The resonant Raman effect of pyrazine is studied with tunable uv lasers. Polycrystalline samples of pure pyrazine and pyrazine in benzene were studied at low temperature to eliminate fluorescence. Genuine Raman spectra were obtained with this cryogenic technique as close as 40 cm−1 below the 0–0 of the 1B3u transition. Using the benzene 992 cm−1 band as the reference, absolute Raman cross sections were obtained from the known absolute Raman cross section of the benzene line. It was found that ν6a and ν10a have an enhancement factor of 106, corresponding to the strong vibronic coupling case. The data were analyzed by using the strong vibronic coupling theory of Raman intensity recently developed by Hong [J. Chem.

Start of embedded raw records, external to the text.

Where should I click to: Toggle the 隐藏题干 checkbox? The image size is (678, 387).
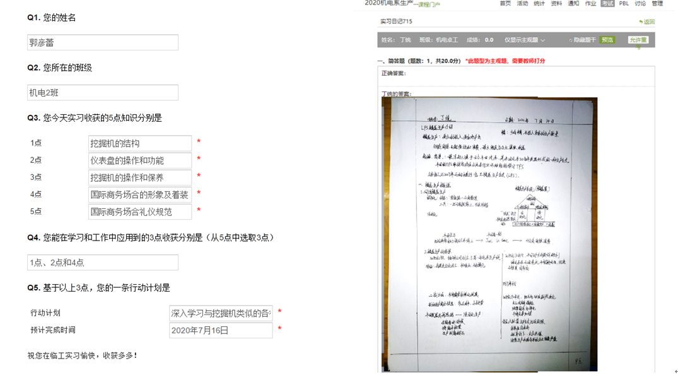point(570,40)
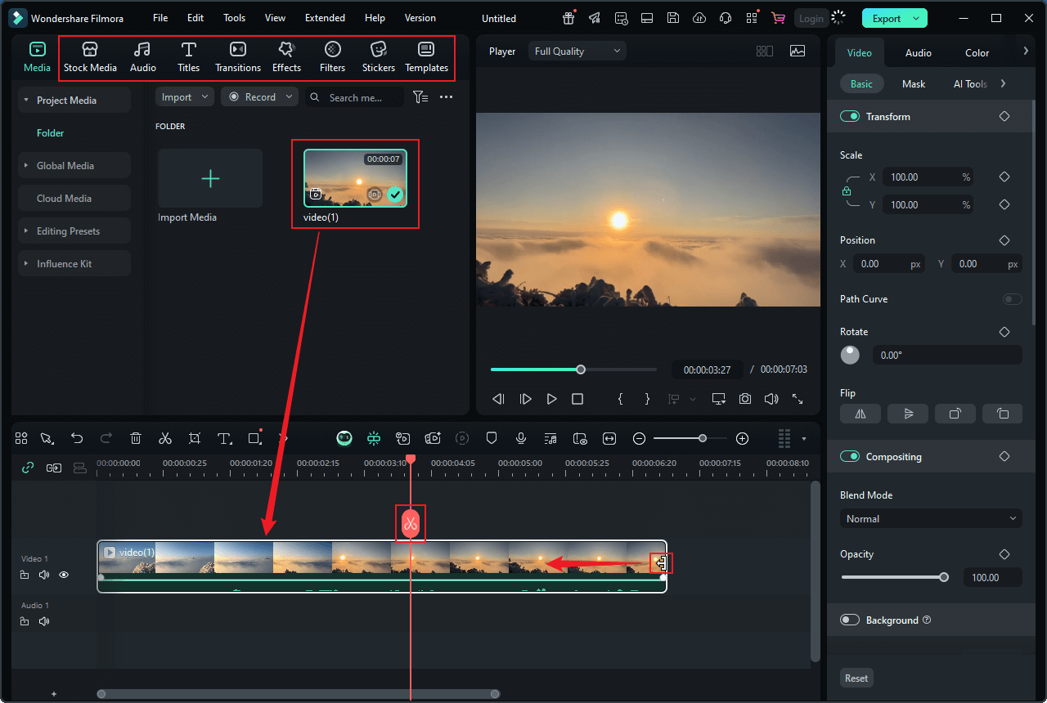Open the Tools menu in the menu bar
This screenshot has width=1047, height=703.
234,17
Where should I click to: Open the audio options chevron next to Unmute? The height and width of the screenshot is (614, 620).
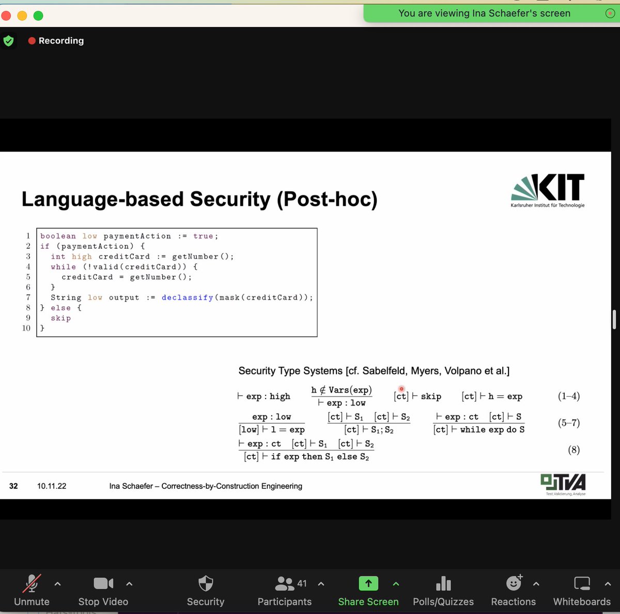click(58, 583)
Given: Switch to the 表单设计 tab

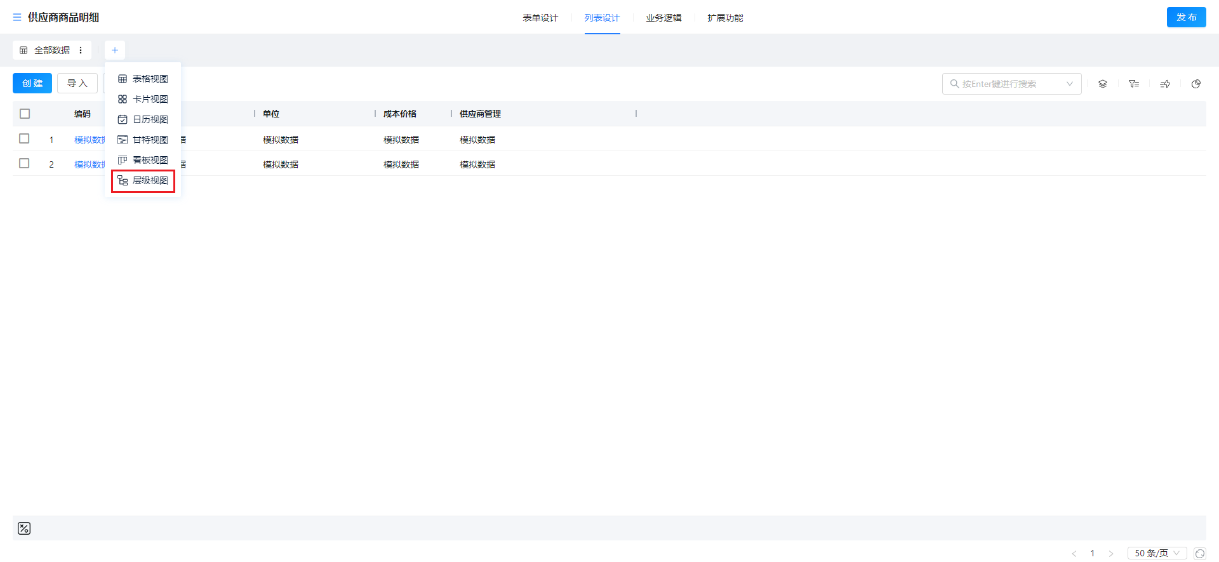Looking at the screenshot, I should 540,18.
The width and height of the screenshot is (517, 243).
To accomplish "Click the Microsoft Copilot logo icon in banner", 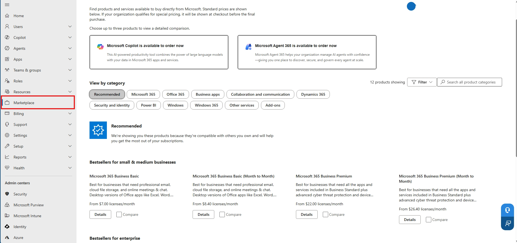I will click(100, 46).
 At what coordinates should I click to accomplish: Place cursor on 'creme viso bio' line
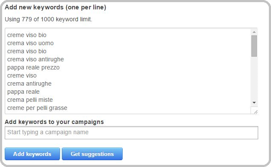click(x=27, y=35)
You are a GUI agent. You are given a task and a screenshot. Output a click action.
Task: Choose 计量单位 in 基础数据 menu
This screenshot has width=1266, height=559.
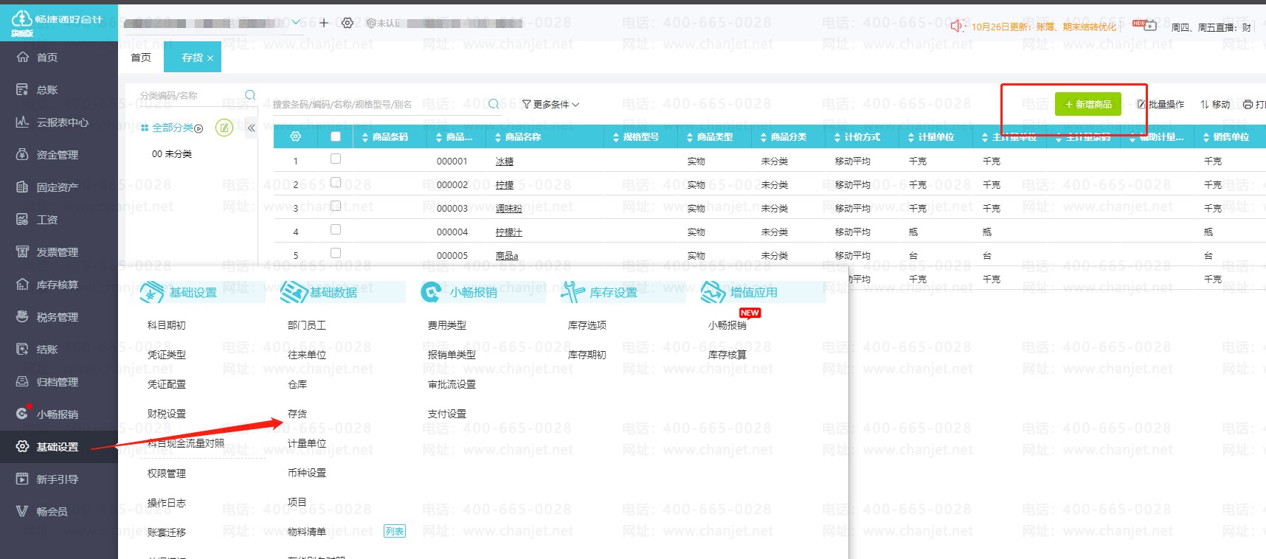click(x=307, y=443)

Phys. 67, 801 (1977)]. In this generalized vibronic theory both the Franck–Condon effect (for ν6a) and the nonadiabatic Herzberg–Teller coupling (for ν10a) are treated in similar fashion through the use of the Green’s function. Vibronic coupling strengths were derived from analyses of the absorption spectra and used to calculate the absolute Raman cross sections. Agreement between theory and experiments is generally good. Comparison between the Green’s function approach and the traditional weak coupling theory is also made. It is emphasized that Raman spectroscopy and electronic spectroscopy are intimately related as is evident from the success of the theory to predict consistently not only the spectral features of absorption but also the absolute Raman cross sections.